É muito, muito chamativo. É assim que queremos viver? Acho que as pessoas têm que escolher. Essas são as coisas que geram negatividade nas pessoas. E, depende de nós como queremos viver.

Como você sugere em seu livro, este é o momento certo para sermos realistas. Como podemos nós, seres humanos, encontrar nosso equilíbrio na situação atual?

O equilíbrio que você procura está dentro de você. Não lá fora. Lá fora, tudo é extremamente instável. Pode parecer estável, mas, se for, é apenas por um tempo, logo torna-se instável novamente. Talvez se estabilize novamente, mas depois se torna instável novamente, porque essa é a natureza de tudo o que existe por aí.

Se o que você procura é paz e alegria em sua vida, isso está dentro de você. Você tem que entender isso. Você tem que sentir isso. Não apenas acreditar no que os outros lhe dizem. Não é apenas algo que você lê e diz: muito bem, o que estou procurando está dentro de mim. Não. Você precisa entender e sentir isso de verdade.

Se você estivesse com sede e alguém começasse a descrever a água, você não vai querer mais água? A descrição da água seria suficiente para você? Claro que não. Você vai querer água. Você, sem dúvida, teria certeza de ter acesso à água. Você a beberia, e então poderia saciar sua sede. E você poderia dizer: “sim, agora estou satisfeita”.

Com isto é igual. Os seres humanos precisam encontrar essa alegria, essa paz que está dentro de nós. Nós a procuramos lá fora, mas não a encontraremos lá. Lá fora, encontraremos algo diferente. Lá fora, talvez possamos encontrar segurança financeira. Lá fora, talvez possamos encontrar a satisfação de nossos “desejos”, que, aliás, nunca acontecerá, porque assim que satisfazemos um desejo, outro aparece, e outro e outro. Mas há uma necessidade fundamental que está dentro de você. A necessidade de estar em paz. A necessidade de sentir plenitude. E, a menos que isso aconteça, será bem difícil.

Você também diz que devemos continuar buscando nossa paz, mas onde devemos começar a procurar?

Esta é uma pergunta muito boa, porque muitas pessoas gostariam de uma fórmula para isso: você tem que fazer tal coisa. Mas a realidade não é assim.

Você quer saber o que é a paz? Em primeiro lugar, ela está em você. Você aceita isso? Você entende o que isso significa? Ou você procura um botão mágico, como você faz com tudo o mais? Me dê um botão mágico. Me dê uma fórmula. Me dê um número de telefone, uma URL para um site onde eu possa ir e encontrar todas as informações que preciso. Não é assim.

Uma coisa que você deve entender é: você está com fome dessa paz que está dentro de você? Para satisfazer essa fome, há algo que você deve plantar, regar, cuidar e deixar florescer. Não é o endereço de um restaurante onde você pode encontrar algo para comer. Não está nos livros. Você não a encontrará nos livros. Vou lhe dizer qual é a diferença entre livros e realidade.

A diferença é esta: em um livro você pode encontrar a descrição da água, mas no livro você não vai encontrar água. Em um livro, você pode encontrar a descrição da comida, mas não encontrará comida no livro.

(Trechos de dados)
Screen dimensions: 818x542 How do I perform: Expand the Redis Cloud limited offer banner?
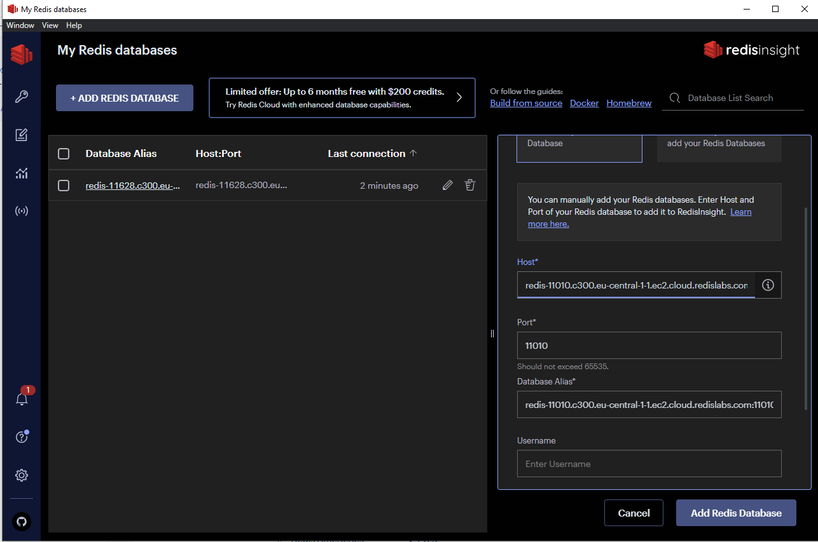pos(342,98)
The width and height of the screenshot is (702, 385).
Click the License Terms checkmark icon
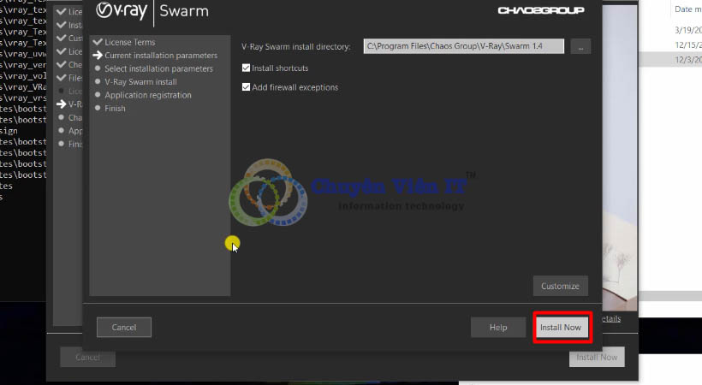coord(98,42)
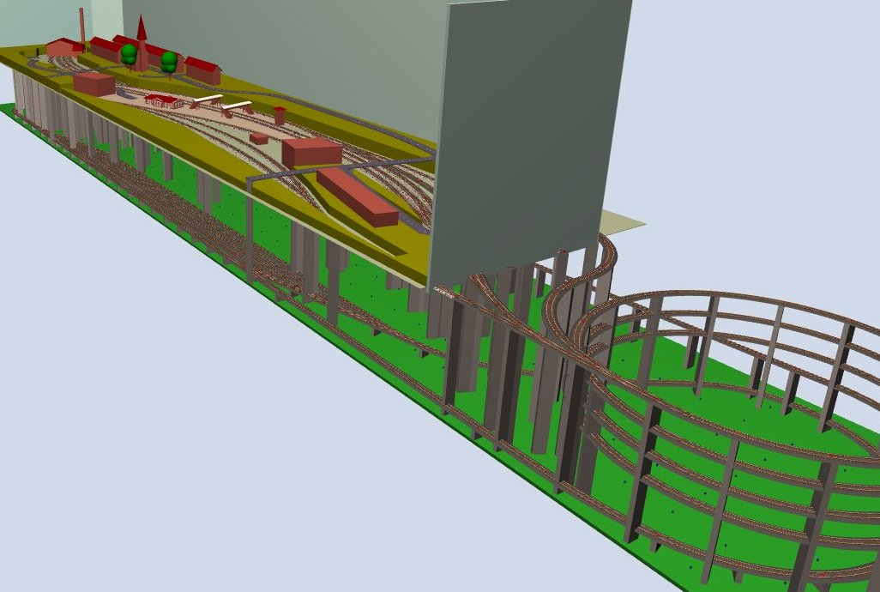The image size is (880, 592).
Task: Select the station building with red roof
Action: pyautogui.click(x=162, y=100)
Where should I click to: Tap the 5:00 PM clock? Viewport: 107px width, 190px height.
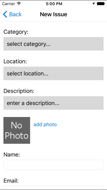pyautogui.click(x=54, y=4)
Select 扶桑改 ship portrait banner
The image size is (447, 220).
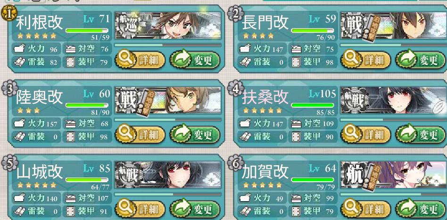point(393,100)
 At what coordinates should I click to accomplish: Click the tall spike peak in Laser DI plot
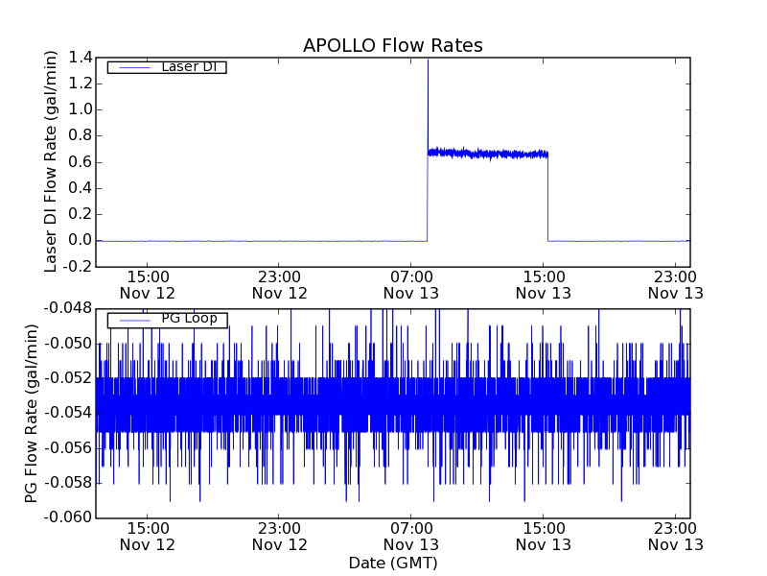428,61
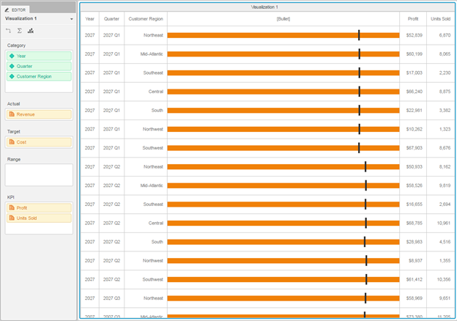Click the empty Range drop zone

coord(39,174)
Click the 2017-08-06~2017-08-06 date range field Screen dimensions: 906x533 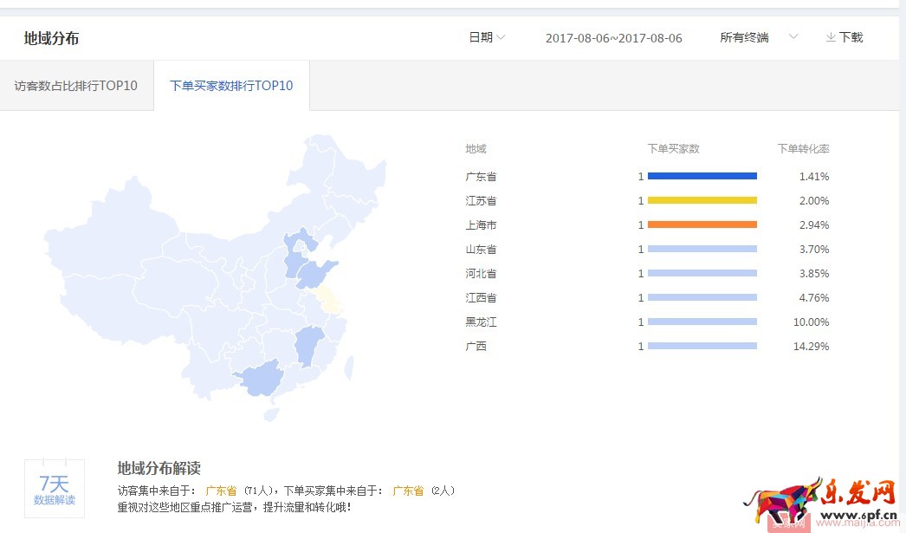click(x=614, y=37)

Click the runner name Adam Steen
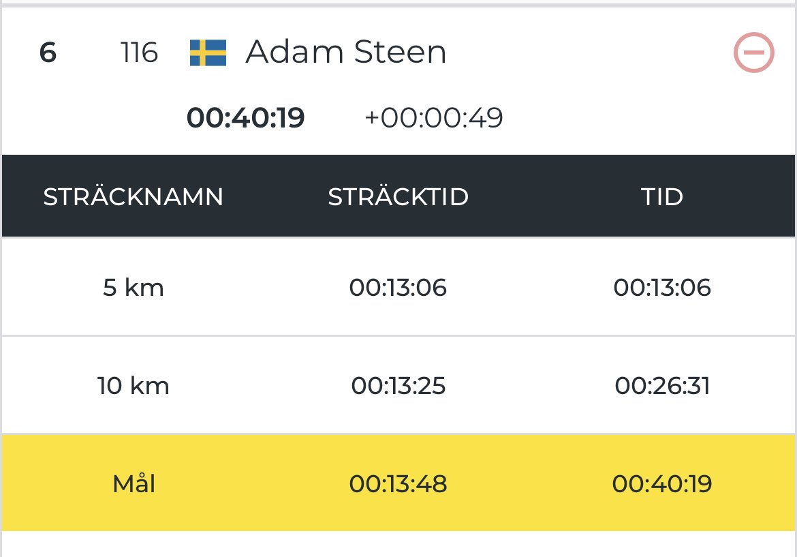(345, 52)
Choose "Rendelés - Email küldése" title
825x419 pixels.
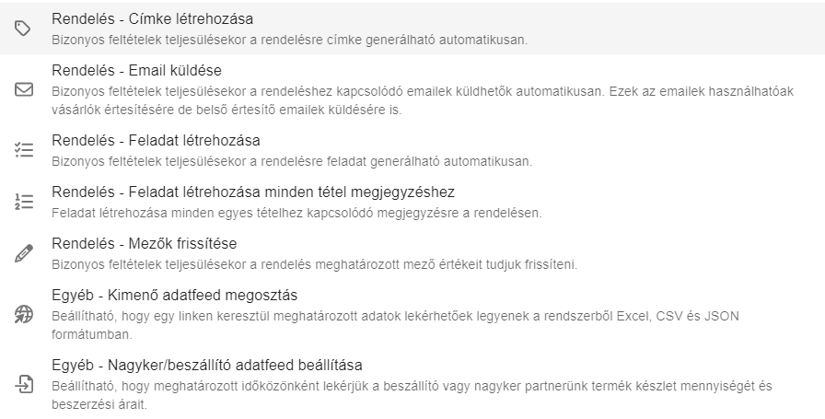point(137,71)
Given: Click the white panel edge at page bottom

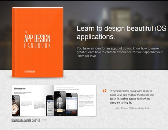Looking at the screenshot, I should click(84, 129).
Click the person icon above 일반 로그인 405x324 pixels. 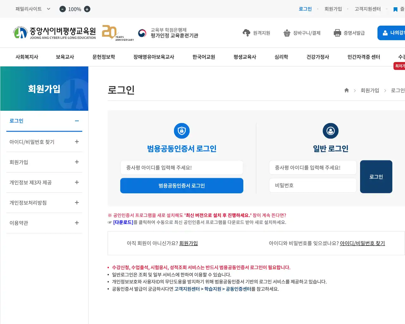point(330,131)
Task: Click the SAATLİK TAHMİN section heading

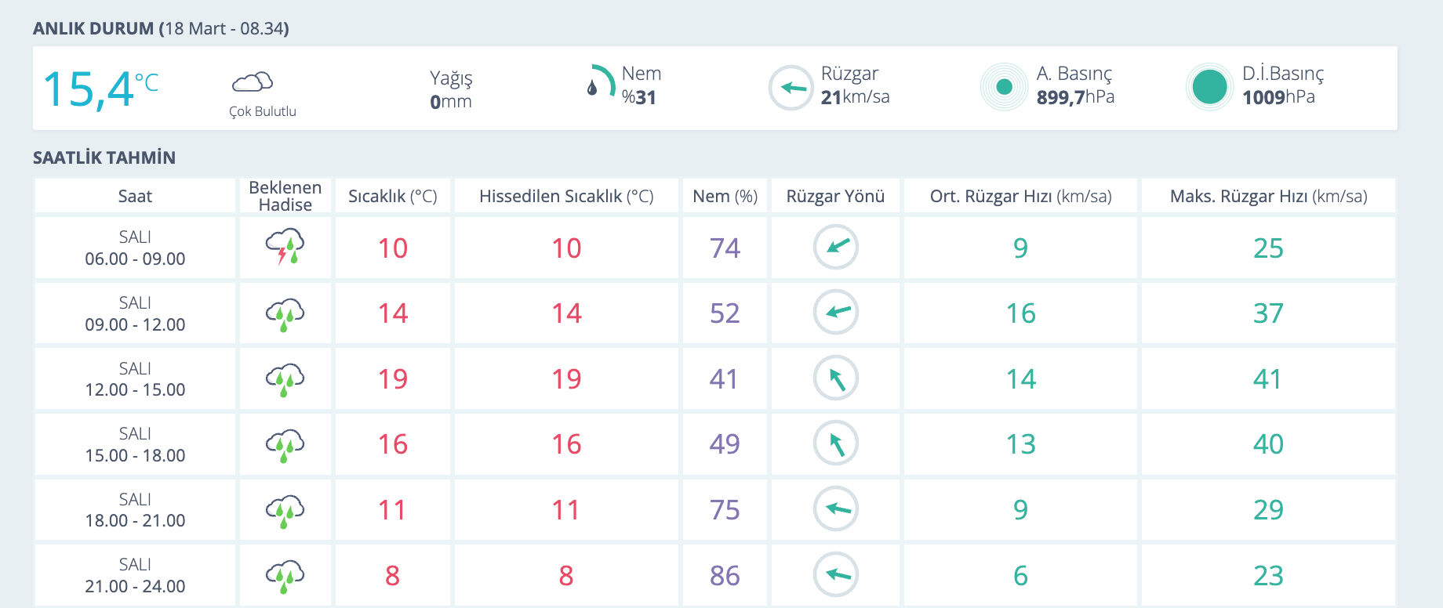Action: [104, 157]
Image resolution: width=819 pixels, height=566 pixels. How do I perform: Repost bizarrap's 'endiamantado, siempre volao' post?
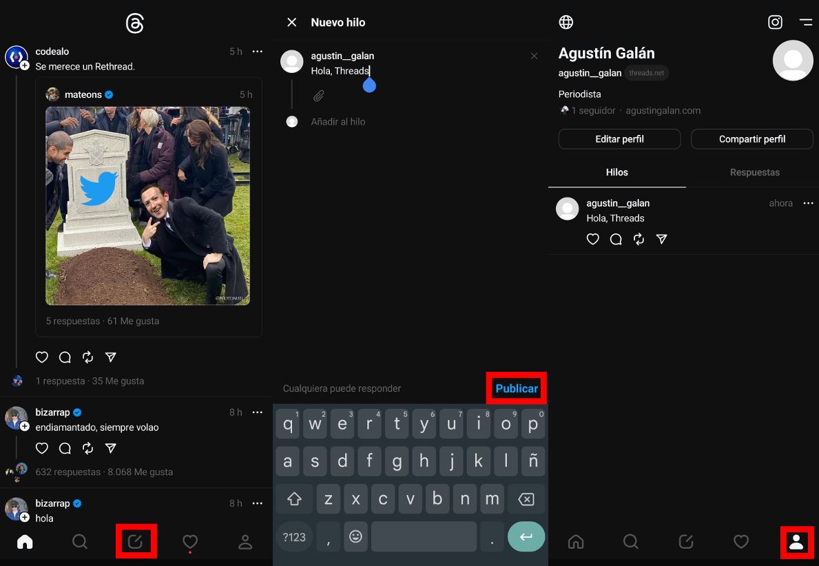(x=87, y=448)
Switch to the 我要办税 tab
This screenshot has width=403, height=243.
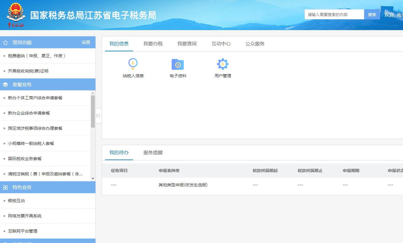153,44
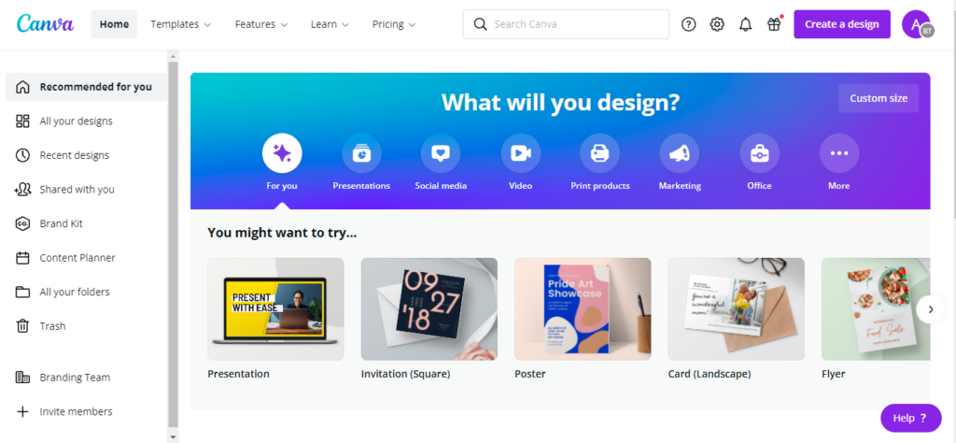Screen dimensions: 956x443
Task: Check the notifications bell icon
Action: (745, 24)
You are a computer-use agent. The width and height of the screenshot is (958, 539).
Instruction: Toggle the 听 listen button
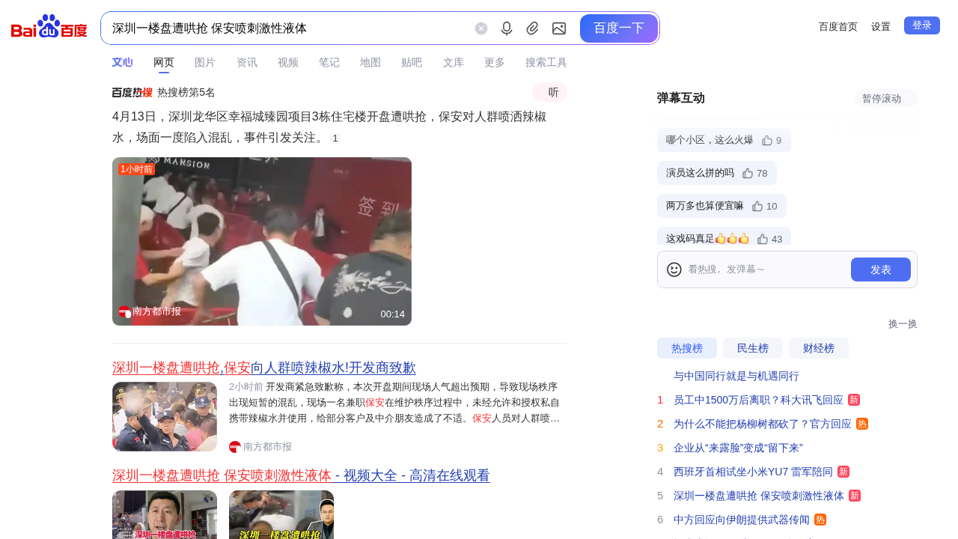550,92
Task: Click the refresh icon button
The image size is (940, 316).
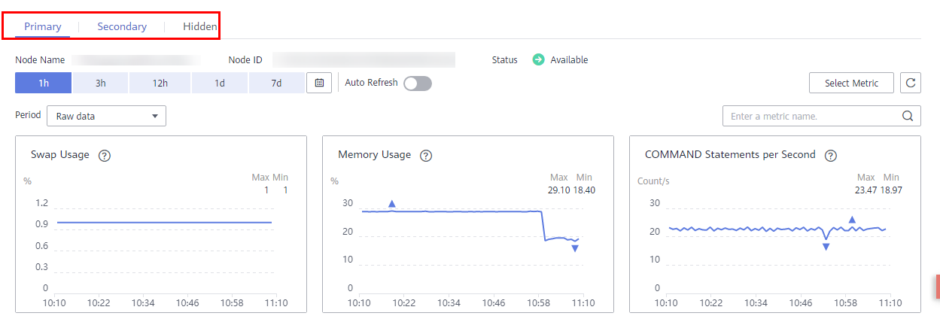Action: pos(911,83)
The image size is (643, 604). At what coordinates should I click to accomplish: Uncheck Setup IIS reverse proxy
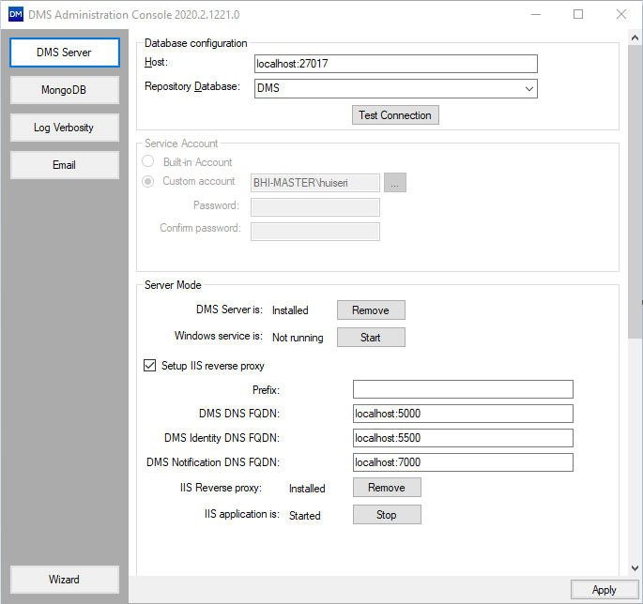coord(149,366)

#### TAREFA A REALIZAR
De acordo com o texto sobre a paz interior, onde está o equilíbrio que a pessoa procura? Os registros não têm nenhuma relação com o texto.

#### TAREFA CONCLUÍDA
Está dentro da própria pessoa, e não lá fora.